Q1. 1. Explain how optical fibre works and why it can carry more data than copper wire. 4 MARKS
Q2. 2. A rural community in outback Queensland needs reliable internet and emergency medical diagnostics. Describe two wave-based technologies that could help, and explain why each is suitable for this remote location. 4 MARKS
Q3. 3. Aboriginal and Torres Strait Islander Peoples have used knowledge of sound, light and water waves for tens of thousands of years. Describe one example of traditional wave knowledge and explain how it demonstrates the same principles as modern wave science. 4 MARKS
Revisit Your Thinking
Go back to your Think First answer. Has your understanding changed?
- Can you now explain three different ways doctors use waves to see inside the body?
- Can you describe how Aboriginal knowledge of waves parallels modern science?
Model answers (click to reveal)
Answers
βΎMCQ 1
BUltrasound uses high-frequency sound waves (mechanical waves) to create images. X-rays and CT scans use ionising electromagnetic radiation, and MRI uses magnetic fields and radio waves.
MCQ 2
COptical fibre carries data as pulses of light through thin glass fibres. The light reflects off the inner walls (total internal reflection) and can travel long distances with very little loss, allowing extremely fast data transmission.
MCQ 3
AUltrasound is the safest choice for pregnant women because it does not use ionising radiation. X-rays and CT scans use ionising radiation that could harm the developing fetus. While MRI does not use ionising radiation, it is expensive and not routinely used for pregnancy checks.
MCQ 4
DRadio waves have much longer wavelengths than visible light, allowing them to pass through dust and gas clouds in space that block visible light. This means radio telescopes can detect objects and regions that optical telescopes cannot see.
MCQ 5
BThe claim is incorrect because it oversimplifies the situation.
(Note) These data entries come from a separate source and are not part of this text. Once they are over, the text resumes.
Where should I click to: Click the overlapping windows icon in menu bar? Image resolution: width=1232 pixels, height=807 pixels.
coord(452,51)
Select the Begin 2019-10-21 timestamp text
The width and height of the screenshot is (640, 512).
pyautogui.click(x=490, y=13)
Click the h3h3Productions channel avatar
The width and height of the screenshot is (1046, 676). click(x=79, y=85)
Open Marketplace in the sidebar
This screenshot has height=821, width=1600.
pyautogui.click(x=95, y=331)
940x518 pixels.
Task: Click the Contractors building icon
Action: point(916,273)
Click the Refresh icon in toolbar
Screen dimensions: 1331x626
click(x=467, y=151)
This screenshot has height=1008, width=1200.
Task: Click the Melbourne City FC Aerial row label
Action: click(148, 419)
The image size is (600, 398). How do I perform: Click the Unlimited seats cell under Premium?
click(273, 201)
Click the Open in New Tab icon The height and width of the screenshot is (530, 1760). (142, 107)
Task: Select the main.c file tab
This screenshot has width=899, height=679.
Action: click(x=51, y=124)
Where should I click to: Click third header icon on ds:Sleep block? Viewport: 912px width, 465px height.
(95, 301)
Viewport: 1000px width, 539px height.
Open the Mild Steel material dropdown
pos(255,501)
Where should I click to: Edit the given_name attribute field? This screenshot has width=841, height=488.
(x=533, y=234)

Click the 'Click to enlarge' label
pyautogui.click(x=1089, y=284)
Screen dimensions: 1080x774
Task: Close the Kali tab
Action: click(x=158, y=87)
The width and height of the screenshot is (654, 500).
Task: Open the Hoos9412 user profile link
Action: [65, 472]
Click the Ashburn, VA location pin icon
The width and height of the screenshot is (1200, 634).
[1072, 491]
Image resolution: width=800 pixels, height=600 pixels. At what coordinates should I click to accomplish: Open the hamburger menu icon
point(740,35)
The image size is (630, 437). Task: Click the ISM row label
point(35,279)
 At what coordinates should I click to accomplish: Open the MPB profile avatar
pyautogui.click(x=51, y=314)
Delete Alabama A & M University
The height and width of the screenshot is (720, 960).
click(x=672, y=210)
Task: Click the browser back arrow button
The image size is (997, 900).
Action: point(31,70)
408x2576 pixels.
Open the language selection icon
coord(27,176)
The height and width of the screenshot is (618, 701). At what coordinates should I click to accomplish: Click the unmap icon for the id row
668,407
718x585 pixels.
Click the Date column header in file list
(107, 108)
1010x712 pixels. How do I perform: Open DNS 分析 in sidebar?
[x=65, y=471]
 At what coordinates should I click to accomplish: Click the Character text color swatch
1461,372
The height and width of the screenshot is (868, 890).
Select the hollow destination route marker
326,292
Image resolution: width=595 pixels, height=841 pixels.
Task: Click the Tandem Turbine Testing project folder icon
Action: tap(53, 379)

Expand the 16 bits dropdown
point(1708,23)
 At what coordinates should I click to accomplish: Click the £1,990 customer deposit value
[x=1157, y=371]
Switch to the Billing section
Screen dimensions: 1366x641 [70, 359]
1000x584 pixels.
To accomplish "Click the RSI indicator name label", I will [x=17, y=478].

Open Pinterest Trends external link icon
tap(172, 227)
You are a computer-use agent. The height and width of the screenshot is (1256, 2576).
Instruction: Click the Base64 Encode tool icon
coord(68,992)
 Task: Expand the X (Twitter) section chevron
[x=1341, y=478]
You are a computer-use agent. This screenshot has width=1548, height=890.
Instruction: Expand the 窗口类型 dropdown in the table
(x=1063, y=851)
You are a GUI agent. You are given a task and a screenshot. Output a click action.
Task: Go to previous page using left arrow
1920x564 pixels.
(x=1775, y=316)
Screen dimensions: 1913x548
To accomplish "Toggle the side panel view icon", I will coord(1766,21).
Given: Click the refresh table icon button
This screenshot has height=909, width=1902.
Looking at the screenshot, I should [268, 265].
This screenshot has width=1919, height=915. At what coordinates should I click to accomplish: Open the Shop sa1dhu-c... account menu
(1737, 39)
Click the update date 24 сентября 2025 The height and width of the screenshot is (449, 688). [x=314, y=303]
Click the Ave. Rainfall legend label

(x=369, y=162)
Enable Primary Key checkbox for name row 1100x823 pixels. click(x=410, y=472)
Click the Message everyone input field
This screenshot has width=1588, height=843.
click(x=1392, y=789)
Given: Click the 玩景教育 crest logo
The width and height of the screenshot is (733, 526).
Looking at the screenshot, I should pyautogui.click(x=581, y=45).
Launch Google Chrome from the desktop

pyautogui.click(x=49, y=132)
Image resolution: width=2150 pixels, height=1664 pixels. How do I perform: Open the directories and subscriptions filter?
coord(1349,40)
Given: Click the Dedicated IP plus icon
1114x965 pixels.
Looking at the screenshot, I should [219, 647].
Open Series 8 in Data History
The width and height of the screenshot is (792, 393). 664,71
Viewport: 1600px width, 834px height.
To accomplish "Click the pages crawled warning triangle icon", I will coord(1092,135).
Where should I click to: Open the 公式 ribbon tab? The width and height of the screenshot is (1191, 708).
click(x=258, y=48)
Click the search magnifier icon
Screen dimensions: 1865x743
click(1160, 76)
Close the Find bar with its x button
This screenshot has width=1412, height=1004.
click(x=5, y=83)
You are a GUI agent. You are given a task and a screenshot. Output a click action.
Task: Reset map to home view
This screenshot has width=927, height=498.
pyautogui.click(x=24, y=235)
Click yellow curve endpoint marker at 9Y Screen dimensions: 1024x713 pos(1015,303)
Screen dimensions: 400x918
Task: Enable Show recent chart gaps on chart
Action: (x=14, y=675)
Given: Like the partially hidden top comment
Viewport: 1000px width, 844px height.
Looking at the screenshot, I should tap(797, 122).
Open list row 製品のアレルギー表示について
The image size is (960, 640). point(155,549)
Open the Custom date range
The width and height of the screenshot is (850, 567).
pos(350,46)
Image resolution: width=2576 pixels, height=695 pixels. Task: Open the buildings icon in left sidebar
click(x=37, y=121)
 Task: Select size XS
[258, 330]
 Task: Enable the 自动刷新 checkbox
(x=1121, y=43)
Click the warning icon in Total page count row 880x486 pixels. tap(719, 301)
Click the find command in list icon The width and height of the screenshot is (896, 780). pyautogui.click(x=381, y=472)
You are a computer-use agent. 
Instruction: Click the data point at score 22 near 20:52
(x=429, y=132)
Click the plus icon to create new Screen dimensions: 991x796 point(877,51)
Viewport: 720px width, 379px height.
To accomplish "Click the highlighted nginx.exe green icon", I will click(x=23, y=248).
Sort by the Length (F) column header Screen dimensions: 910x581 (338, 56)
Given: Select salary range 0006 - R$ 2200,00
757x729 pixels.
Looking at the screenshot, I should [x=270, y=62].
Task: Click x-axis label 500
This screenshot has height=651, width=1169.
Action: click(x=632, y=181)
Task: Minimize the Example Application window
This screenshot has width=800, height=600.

While MRI has advantages (no ionising radiation, excellent soft-tissue detail), it is expensive, takes longer, requires specialised facilities and cannot be used on patients with certain metal implants. X-rays remain faster and more accessible for many applications, especially bone imaging.
Short Answer 1
Model answer: Optical fibre works by sending pulses of light through a thin glass fibre. The light reflects off the inner walls of the fibre through total internal reflection, staying inside even when the fibre bends. Because light has a much higher frequency than electrical signals, optical fibre can carry vastly more data than copper wire. A single optical fibre can carry millions of phone calls simultaneously, whereas copper wire is limited by electrical resistance and interference. This is why optical fibre forms the backbone of the NBN.
Short Answer 2
Model answer: Two suitable technologies are satellite internet and portable ultrasound. Satellite internet uses microwave signals sent to and from satellites in orbit, making it ideal for remote areas where laying cables is impractical. It provides reliable connectivity for telehealth and emergency services. Portable ultrasound uses high-frequency sound waves to create images of internal organs and is safe, relatively inexpensive and can be operated by trained staff in remote clinics. The Royal Flying Doctor Service uses both technologies to deliver healthcare across outback Australia.
Short Answer 3
Model answer: One example is Aboriginal astronomical knowledge. Aboriginal observers have tracked star positions and light from distant stars for tens of thousands of years to create calendars, navigate and predict seasons. This demonstrates the same principle as modern astronomy, that light is an electromagnetic wave that travels from distant sources and carries information about those sources. Another example is the use of the didgeridoo for long-distance communication: the low-frequency sound waves travel further than high-frequency sounds, which parallels the physics of sound propagation studied in modern acoustics.